**ACTION ITEM:** Which software does the abstract on clustering leukemia gene expression data say was used for the data analysis?

**EXTRACT PROVIDED:**
══════════════════════════════

Gene expression data clustering and it’s application in differential analysis of leukemia

authors:

avatar Hamid Alavi Majd ORCID , * , avatar Hamid Alavi Majd , avatar Yalda Mehrabi , avatar Bahar Taghavi


how to cite: Alavi Majd H, Alavi Majd H, Mehrabi Y, Taghavi B. Gene expression data clustering and it’s application in differential analysis of leukemia. koomesh. 2008;9(2):e152187. 

Abstract

Introduction: DNA microarray technique is one of the most important categories in bioinformatics, which allows the possibility of monitoring thousands of expressed genes has been resulted in creating giant data bases of gene expression data, recently. Statistical analysis of such databases included normalization, clustering, classification and etc. Materials and Methods: Golub et al (1999) collected data bases of leukemia based on the method of oligonucleotide. The data is on the internet. In this paper, we analyzed gene expression data. It was clustered by several methods including multi-dimensional scaling, hierarchical and non-hierarchical clustering. Data set included 20 Acute Lymphoblastic Leukemia (ALL) patients and 14 Acute Myeloid Leukemia (AML) patients. The results of tow methods of clustering were compared with regard to real grouping (ALL & AML). R software was used for data analysis. Results: Specificity and sensitivity of divisive hierarchical clustering in diagnosing of ALL patients were 75% and 92%, respectively. Specificity and sensitivity of partitioning around medoids in diagnosing of ALL patients were 90% and 93%, respectively. These results showed a well accomplishment of both methods of clustering. It is considerable that, due to clustering methods results, one of the samples was placed in ALL groups, which was in AML group in clinical test. Conclusion: With regard to concordance of the results with real grouping of data, therefore we can use these methods in the cases where we don't have accurate information of real grouping of data. Moreover, Results of clustering might distinct subgroups of data in such a way that would be necessary for concordance with clinical outcomes, laboratory results and so on.

══════════════════════════════

**RECORDS SUPPLIED:**
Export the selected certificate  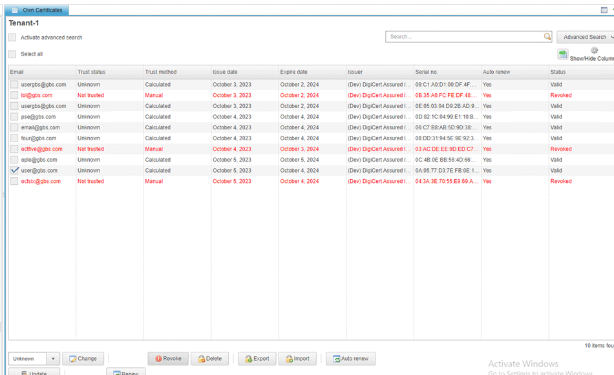[x=257, y=359]
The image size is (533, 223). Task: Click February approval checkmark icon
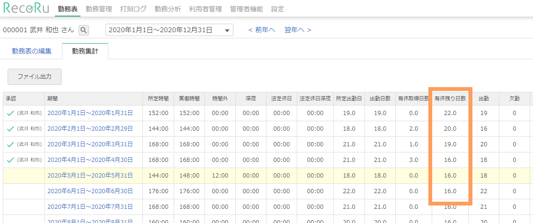10,129
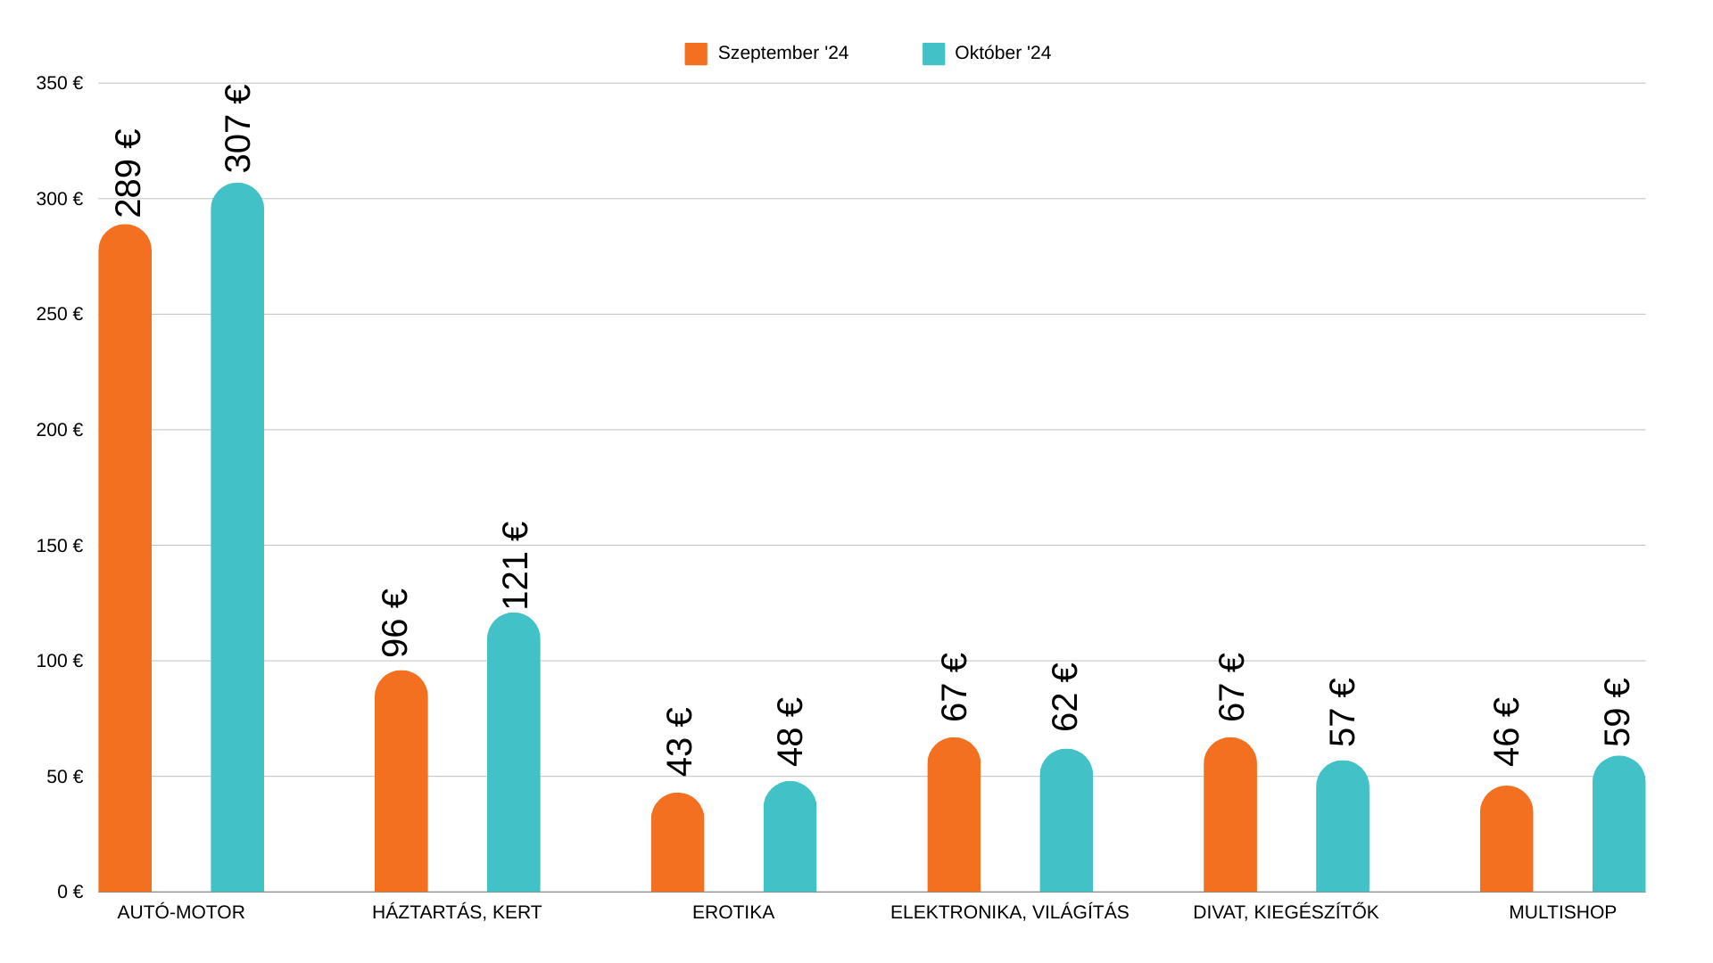This screenshot has width=1713, height=963.
Task: Click the 350 € y-axis label
Action: [59, 83]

══════════════════════════════

**EXERCISE OUTPUT:** R software